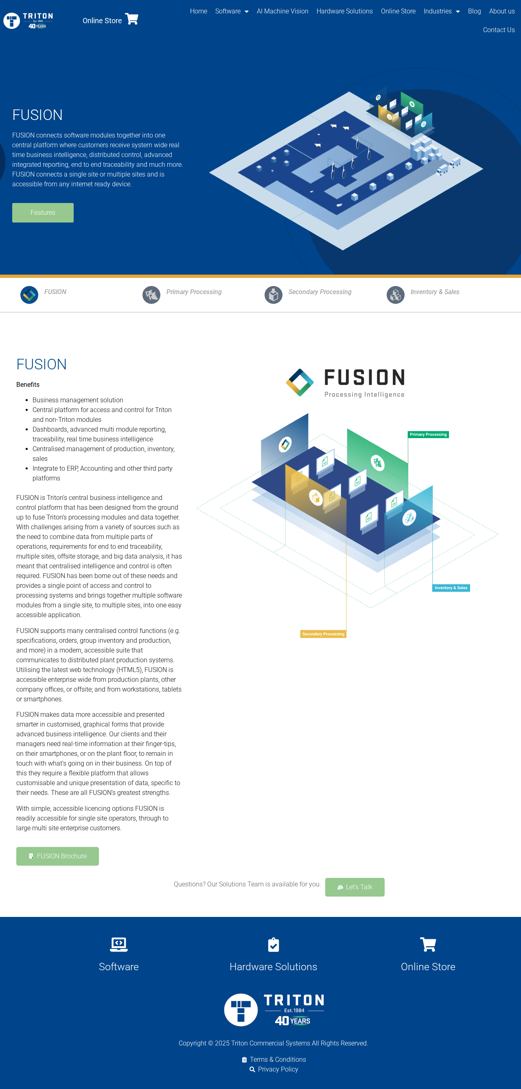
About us (502, 11)
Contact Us (499, 30)
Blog (474, 11)
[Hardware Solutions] (273, 944)
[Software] (119, 944)
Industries (438, 11)
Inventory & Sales (435, 292)
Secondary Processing (320, 292)
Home (198, 11)
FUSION (55, 292)
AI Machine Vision (283, 11)
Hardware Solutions (345, 11)
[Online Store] (132, 19)
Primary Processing (194, 292)
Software (228, 11)
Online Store (102, 20)
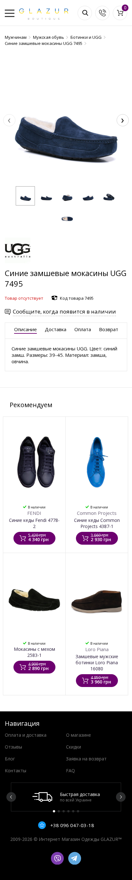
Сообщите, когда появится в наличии (64, 311)
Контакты (15, 770)
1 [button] (54, 811)
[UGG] (17, 265)
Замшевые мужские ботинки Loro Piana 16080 (97, 662)
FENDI (34, 513)
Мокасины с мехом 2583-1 (34, 652)
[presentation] (9, 120)
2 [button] (59, 811)
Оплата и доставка (25, 735)
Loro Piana (97, 649)
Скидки (73, 747)
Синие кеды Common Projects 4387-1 (97, 523)
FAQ (70, 770)
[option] (66, 797)
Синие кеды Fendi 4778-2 (34, 523)
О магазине (78, 735)
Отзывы (13, 747)
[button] (25, 195)
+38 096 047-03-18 (71, 825)
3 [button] (63, 811)
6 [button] (78, 811)
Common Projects (97, 513)
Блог (10, 759)
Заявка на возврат (86, 759)
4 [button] (68, 811)
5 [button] (73, 811)
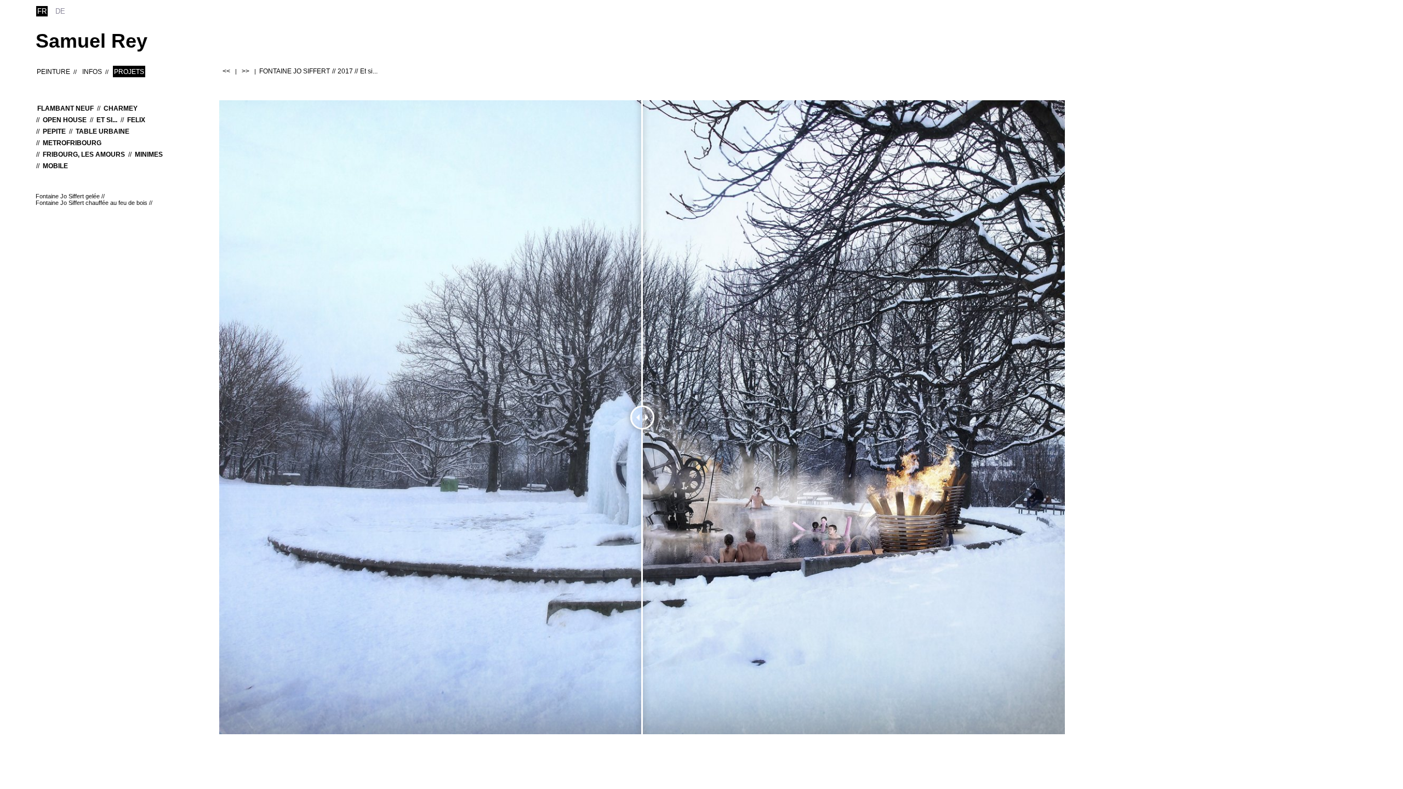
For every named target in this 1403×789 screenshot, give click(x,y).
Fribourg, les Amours (84, 154)
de (60, 11)
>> (245, 71)
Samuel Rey (91, 41)
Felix (136, 120)
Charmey (121, 108)
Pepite (54, 131)
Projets (129, 72)
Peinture (53, 72)
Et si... (106, 120)
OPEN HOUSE (65, 120)
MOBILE (55, 166)
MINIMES (149, 154)
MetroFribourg (72, 143)
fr (42, 11)
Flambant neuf (65, 108)
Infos (92, 72)
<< (226, 71)
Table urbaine (102, 131)
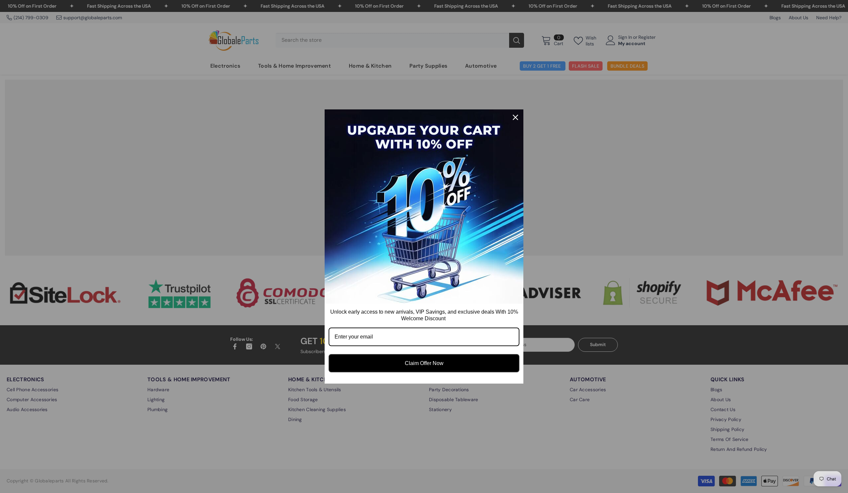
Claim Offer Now (424, 363)
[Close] (515, 117)
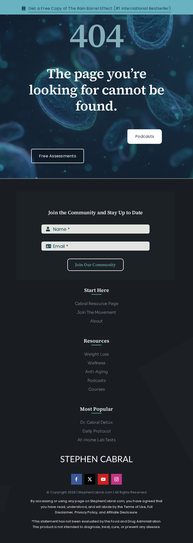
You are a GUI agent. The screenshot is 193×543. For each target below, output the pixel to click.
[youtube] (103, 479)
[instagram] (116, 479)
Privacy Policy (86, 512)
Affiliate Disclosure (122, 512)
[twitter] (89, 479)
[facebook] (76, 479)
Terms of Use (135, 506)
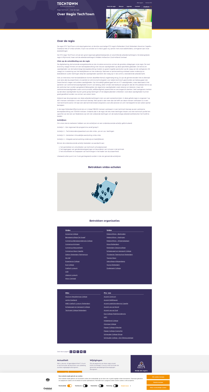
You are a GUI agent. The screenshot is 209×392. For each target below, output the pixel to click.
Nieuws (121, 6)
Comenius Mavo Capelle (74, 251)
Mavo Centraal (70, 279)
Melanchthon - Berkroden (116, 234)
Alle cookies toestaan (158, 377)
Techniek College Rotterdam (75, 310)
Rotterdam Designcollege (116, 248)
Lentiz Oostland (71, 300)
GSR (66, 272)
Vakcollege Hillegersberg (116, 261)
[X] (77, 351)
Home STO (148, 3)
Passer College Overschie (113, 331)
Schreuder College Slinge (113, 334)
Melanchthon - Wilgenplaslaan (118, 241)
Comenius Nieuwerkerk (74, 248)
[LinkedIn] (71, 351)
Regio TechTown (62, 10)
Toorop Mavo (111, 258)
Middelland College (111, 321)
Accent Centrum (110, 297)
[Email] (81, 351)
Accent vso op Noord (111, 307)
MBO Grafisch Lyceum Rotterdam (77, 303)
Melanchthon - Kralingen (116, 237)
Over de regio (111, 6)
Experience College (72, 261)
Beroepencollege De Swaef (75, 237)
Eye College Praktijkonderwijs (115, 314)
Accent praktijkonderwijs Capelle (116, 303)
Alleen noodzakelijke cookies (158, 387)
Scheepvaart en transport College (119, 251)
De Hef (67, 258)
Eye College (69, 265)
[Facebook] (74, 351)
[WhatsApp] (84, 351)
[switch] (85, 385)
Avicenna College (71, 234)
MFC (105, 317)
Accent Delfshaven (111, 300)
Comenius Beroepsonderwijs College (78, 241)
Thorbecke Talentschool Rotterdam (120, 255)
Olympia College (110, 324)
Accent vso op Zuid (111, 310)
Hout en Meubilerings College (76, 297)
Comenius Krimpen (72, 244)
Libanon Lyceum (71, 275)
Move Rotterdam (113, 244)
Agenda (129, 6)
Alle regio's (140, 3)
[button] (93, 194)
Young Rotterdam (113, 265)
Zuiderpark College (114, 268)
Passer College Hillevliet (112, 327)
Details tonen (125, 386)
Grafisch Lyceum (71, 268)
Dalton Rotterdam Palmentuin (76, 255)
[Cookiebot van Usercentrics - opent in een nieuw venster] (48, 389)
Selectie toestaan (158, 382)
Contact (137, 6)
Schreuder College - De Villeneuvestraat (118, 338)
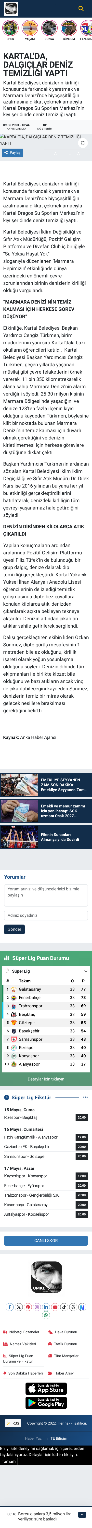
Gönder (14, 929)
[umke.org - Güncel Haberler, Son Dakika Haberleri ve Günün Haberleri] (11, 8)
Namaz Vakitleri (23, 1344)
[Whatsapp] (46, 1315)
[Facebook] (10, 1307)
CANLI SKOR (46, 1240)
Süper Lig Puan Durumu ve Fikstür (18, 1359)
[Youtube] (55, 1307)
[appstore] (46, 1389)
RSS (15, 1423)
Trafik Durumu (65, 1344)
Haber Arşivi (64, 1373)
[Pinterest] (28, 1307)
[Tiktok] (64, 1307)
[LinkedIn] (46, 1307)
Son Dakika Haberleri (25, 1373)
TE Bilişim (59, 1438)
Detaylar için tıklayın (46, 1079)
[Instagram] (37, 1307)
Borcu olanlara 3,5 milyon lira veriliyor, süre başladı (44, 1516)
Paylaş (15, 152)
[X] (19, 1307)
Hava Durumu (66, 1332)
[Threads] (73, 1307)
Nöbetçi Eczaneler (24, 1332)
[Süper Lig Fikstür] (85, 1097)
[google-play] (46, 1403)
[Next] (82, 1307)
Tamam (9, 1461)
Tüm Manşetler (66, 1356)
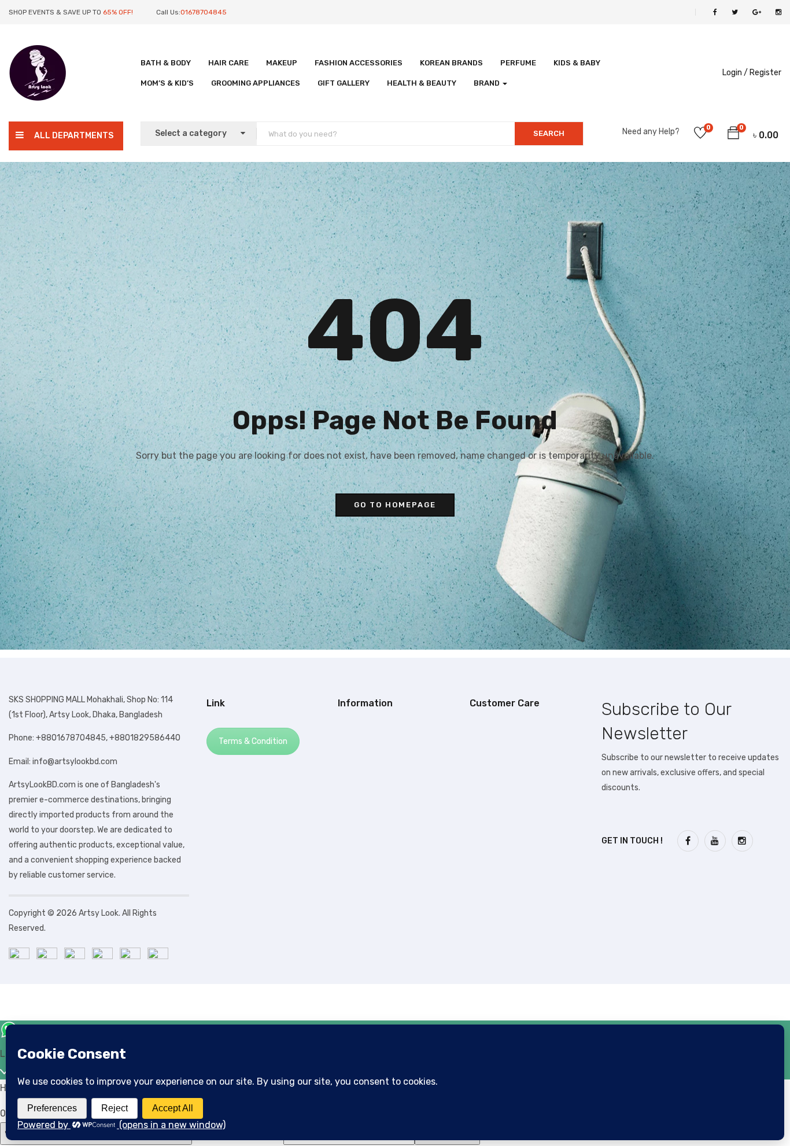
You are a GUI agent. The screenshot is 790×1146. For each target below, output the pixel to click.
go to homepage (395, 504)
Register (765, 73)
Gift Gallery (344, 83)
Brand (487, 83)
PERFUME (518, 62)
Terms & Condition (253, 741)
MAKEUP (281, 62)
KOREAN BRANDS (451, 62)
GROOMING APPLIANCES (255, 83)
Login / (735, 73)
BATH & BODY (166, 62)
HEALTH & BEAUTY (421, 83)
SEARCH (548, 133)
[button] (733, 134)
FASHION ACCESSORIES (359, 62)
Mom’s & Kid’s (167, 83)
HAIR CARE (228, 62)
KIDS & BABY (576, 62)
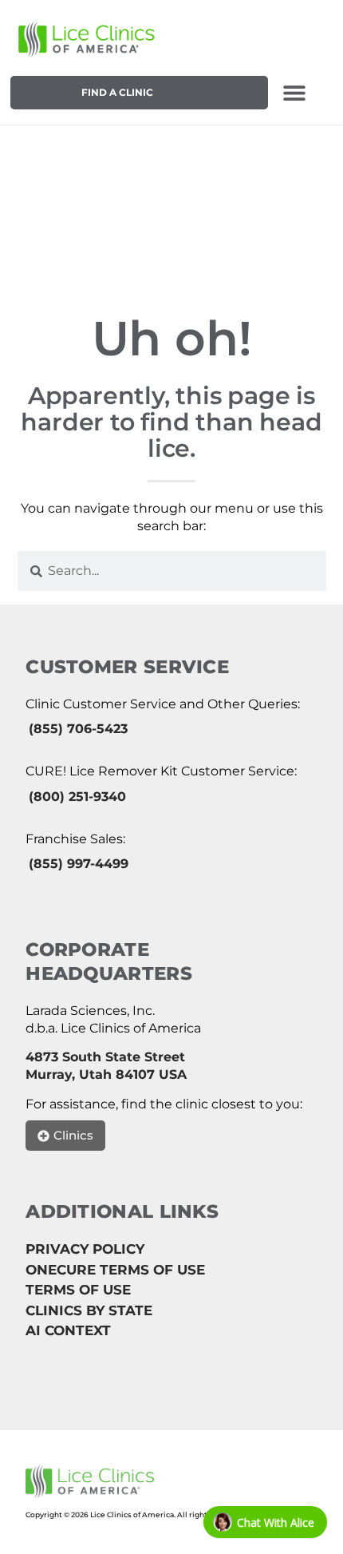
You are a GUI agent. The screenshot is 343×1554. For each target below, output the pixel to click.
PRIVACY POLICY (85, 1249)
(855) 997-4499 (78, 863)
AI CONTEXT (68, 1330)
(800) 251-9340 (77, 796)
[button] (294, 92)
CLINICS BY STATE (89, 1310)
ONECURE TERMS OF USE (115, 1270)
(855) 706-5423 (78, 728)
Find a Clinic (117, 92)
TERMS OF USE (78, 1290)
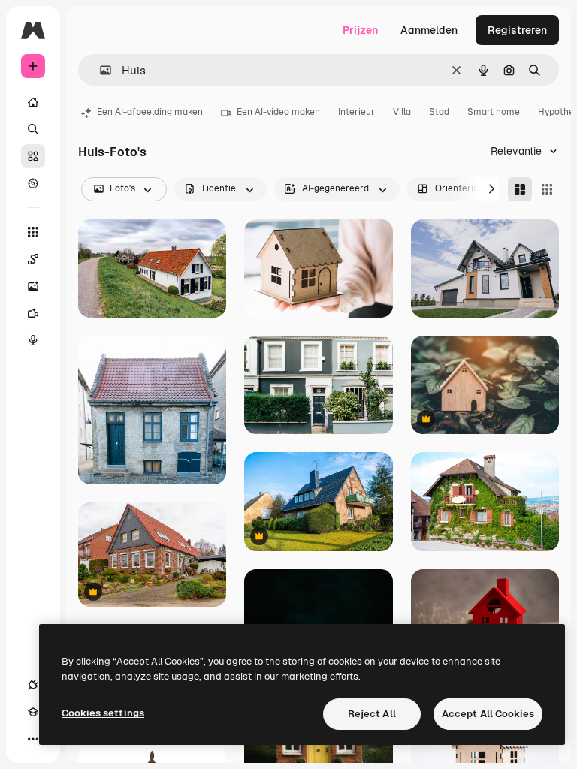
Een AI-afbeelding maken (150, 112)
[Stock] (33, 156)
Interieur (356, 112)
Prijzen (360, 30)
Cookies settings (103, 713)
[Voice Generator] (33, 340)
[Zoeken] (33, 129)
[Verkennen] (33, 183)
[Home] (33, 102)
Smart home (493, 112)
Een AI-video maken (278, 112)
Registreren (517, 30)
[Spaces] (33, 259)
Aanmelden (429, 30)
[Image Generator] (33, 286)
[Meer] (33, 739)
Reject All (372, 713)
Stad (439, 112)
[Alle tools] (33, 232)
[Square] (547, 189)
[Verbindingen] (33, 685)
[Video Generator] (33, 313)
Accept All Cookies (488, 713)
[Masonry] (520, 189)
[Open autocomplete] (99, 70)
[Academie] (33, 712)
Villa (402, 112)
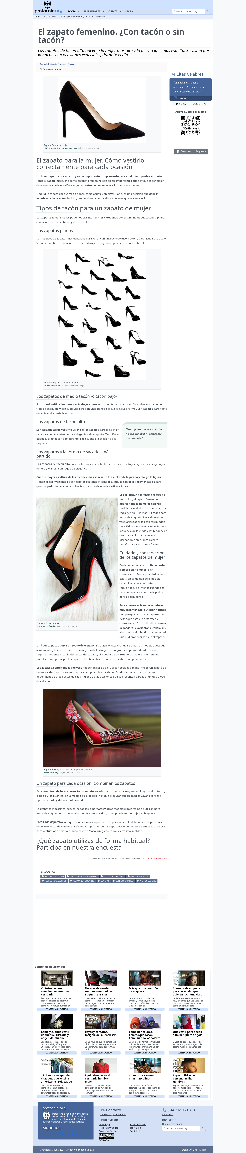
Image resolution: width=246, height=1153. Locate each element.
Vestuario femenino (83, 880)
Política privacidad (109, 1127)
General (104, 880)
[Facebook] (55, 1133)
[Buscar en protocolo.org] (208, 11)
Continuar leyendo (57, 1009)
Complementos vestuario (83, 876)
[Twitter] (59, 1133)
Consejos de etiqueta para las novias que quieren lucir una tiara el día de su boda (188, 993)
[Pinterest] (62, 1133)
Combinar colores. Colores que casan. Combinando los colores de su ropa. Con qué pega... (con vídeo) (144, 1038)
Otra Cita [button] (182, 104)
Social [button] (72, 11)
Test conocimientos (55, 880)
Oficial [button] (113, 11)
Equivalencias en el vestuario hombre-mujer (97, 1078)
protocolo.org (148, 880)
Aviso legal (104, 1124)
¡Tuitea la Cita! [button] (201, 104)
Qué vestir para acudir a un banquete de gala (187, 1033)
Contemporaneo (124, 880)
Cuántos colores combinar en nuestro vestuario (55, 991)
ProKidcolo (135, 1131)
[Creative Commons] (106, 1135)
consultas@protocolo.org (113, 1114)
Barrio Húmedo (138, 1124)
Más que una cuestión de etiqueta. (143, 990)
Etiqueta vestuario (114, 876)
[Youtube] (72, 1133)
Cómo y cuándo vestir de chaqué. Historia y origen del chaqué (55, 1035)
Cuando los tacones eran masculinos (142, 1077)
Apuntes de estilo (54, 876)
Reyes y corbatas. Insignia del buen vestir (100, 1033)
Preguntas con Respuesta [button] (193, 151)
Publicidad (167, 1114)
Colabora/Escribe (108, 1131)
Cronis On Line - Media (194, 1149)
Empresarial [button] (93, 11)
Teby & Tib (135, 1127)
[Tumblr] (65, 1133)
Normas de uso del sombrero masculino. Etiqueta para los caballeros (99, 993)
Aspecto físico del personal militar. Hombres (184, 1078)
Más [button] (128, 11)
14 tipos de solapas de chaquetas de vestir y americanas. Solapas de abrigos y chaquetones (56, 1080)
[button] (102, 110)
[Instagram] (69, 1133)
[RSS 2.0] (76, 1133)
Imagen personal (139, 876)
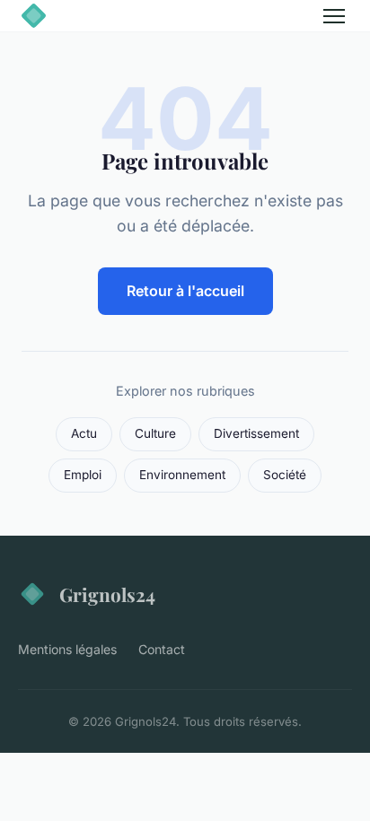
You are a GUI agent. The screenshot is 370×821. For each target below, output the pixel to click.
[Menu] (334, 16)
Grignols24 (107, 594)
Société (284, 474)
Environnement (182, 474)
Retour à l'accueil (185, 291)
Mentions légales (67, 649)
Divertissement (256, 433)
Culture (155, 433)
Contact (161, 649)
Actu (84, 433)
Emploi (82, 474)
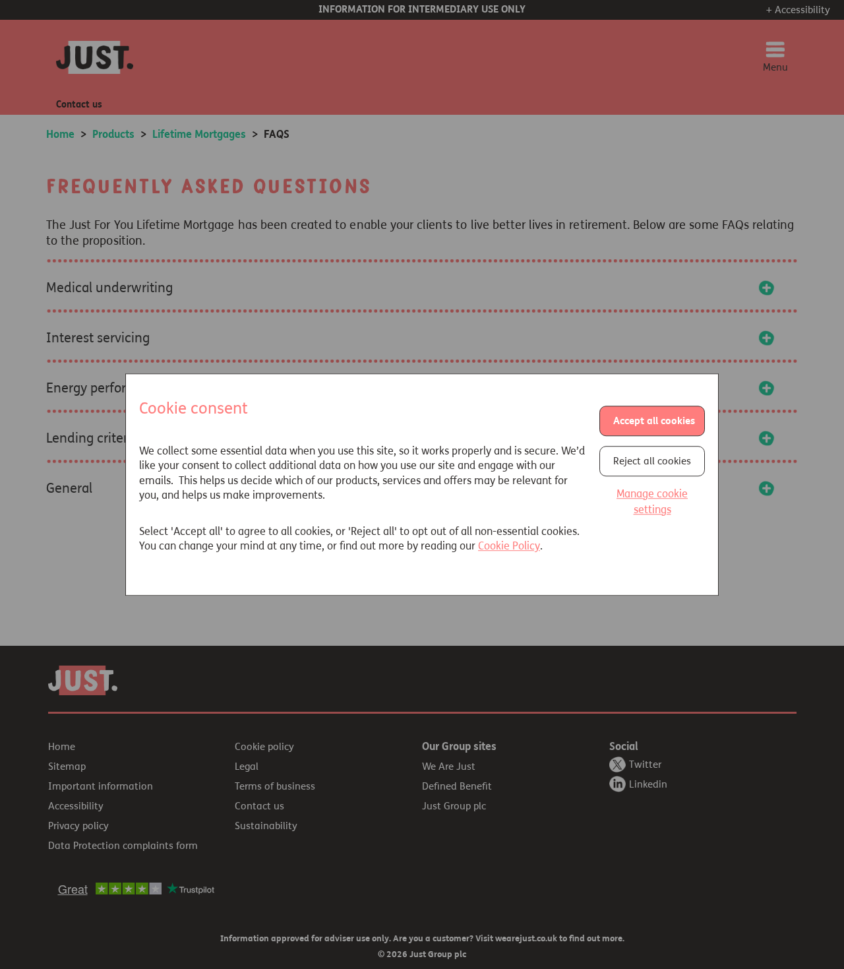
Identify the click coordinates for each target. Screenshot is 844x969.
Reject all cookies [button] (652, 461)
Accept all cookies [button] (654, 421)
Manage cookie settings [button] (652, 501)
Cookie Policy (509, 546)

------------------------

Can you copy out, word for word, the records between the lines holding "Mavo Centraal (70, 279)" and "[LinkedIn] (71, 351)", inclusive?

**The result:**
Mavo Centraal (70, 279)
Melanchthon - Berkroden (116, 234)
Alle cookies toestaan (158, 377)
Techniek College Rotterdam (75, 310)
Rotterdam Designcollege (116, 248)
Lentiz Oostland (71, 300)
GSR (66, 272)
Vakcollege Hillegersberg (116, 261)
[X] (77, 351)
Home STO (148, 3)
Passer College Overschie (113, 331)
Schreuder College Slinge (113, 334)
Melanchthon - Wilgenplaslaan (118, 241)
Comenius Nieuwerkerk (74, 248)
[LinkedIn] (71, 351)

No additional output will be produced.